Estas cuestiones, originadas en el ámbito de la producción, se trasladan luego a la distribución y la comercialización y, por ende, a las grandes ciudades, con precios más elevados y pequeños productores cada vez más empobrecidos. También las sufre la clase trabajadora, amenazada con perder puestos de trabajo y condiciones laborales, cuando los costos de la transición los tienen que pagar las patronales.

Motivados por intereses inmediatos

Más allá de los argumentos oficiales, el análisis sugiere factores políticos coyunturales y estructurales. Los partidos tradicionales, tanto socialdemócratas como de derecha, adoptaron discursos y medidas más conservadoras para intentar evitar la fuga de votos rurales hacia la ultraderecha.

Otros actores que aprovecharon el malestar social para derribar regulaciones que afectaban sus beneficios fueron los grupos de presión agroindustriales y de la industria química, así como los del sector energético. Estos últimos, amparándose en el estallido de la crisis energética derivada de la ruptura con Rusia, presionaron para priorizar el suministro de energía a alto costo e incluso para el retorno del uso del carbón, más allá de los compromisos de descarbonización a largo plazo.

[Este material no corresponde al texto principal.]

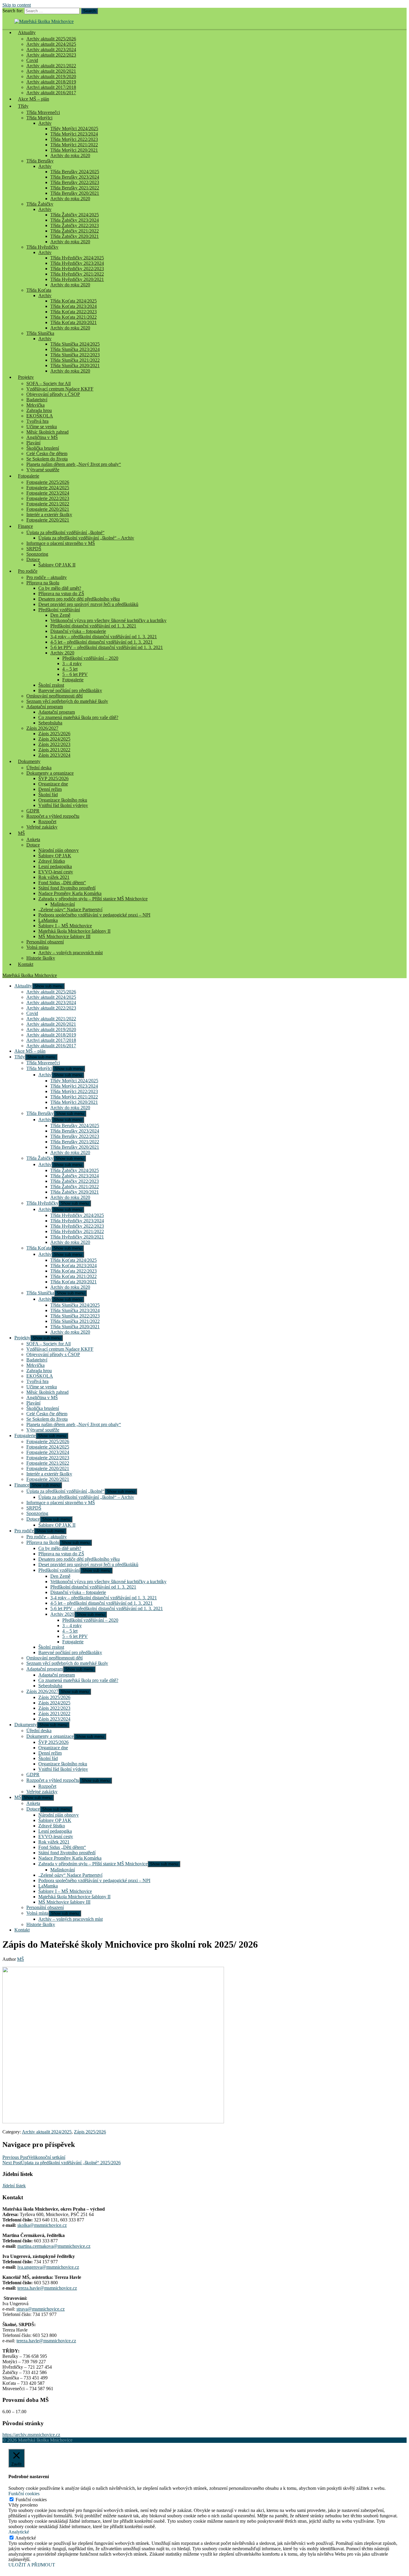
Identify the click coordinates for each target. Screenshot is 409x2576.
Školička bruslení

Los discursos del poder viran así del impulso prioritario a la sostenibilidad hacia la defensa y la autonomía de la producción y de las ganancias capitalistas, con el objetivo de superar los alcances de la crisis sistémica iniciada en 2008.

Los motivos de fondo y una salida estratégica

Los elementos citados por los poderosos no explican las causas de fondo por las cuales existen frenos y resistencias a una implementación decidida de políticas destinadas a salvar el planeta. Como se señala en el Documento adoptado por el III Congreso de la Liga Internacional Socialista (LIS), titulado “El desafío de nuestra época: crisis socioambiental, revolución y transición socialista”: “La matriz de producción y consumo subordinada a la ganancia privada, con su régimen de propiedad privada de grandes corporaciones, con las fronteras nacionales que dividen de forma artificial a los pueblos del mundo, y sus consecuencias en materia socioambiental colocan a la civilización humana tal como la conocemos ante un desafío epocal nunca planteado como hasta ahora. Luchamos por una reorganización integral de la economía, las relaciones sociales, la vida política y la construcción de un vínculo de la humanidad con la naturaleza, basado en otra racionalidad: sin la lógica del capital y la acumulación privada como ley suprema”.

En contraposición a las concepciones reformistas expresadas en el Manifiesto del Congreso 2025 del Secretariado Unificado, es necesario plantear definiciones estratégicas. “…Para un proyecto revolucionario internacional que se propone encabezar revoluciones para tomar el poder y construir la transición al socialismo, es directamente decisivo contar con un programa de medidas “puente” para la remediación socioambiental del desastre con el cual la humanidad cargará una vez superado el capitalismo. Todo ello en la perspectiva de recuperar eso que Marx llamaba el metabolismo de la sociedad humana con la naturaleza, fracturado por la lógica de la acumulación privada”.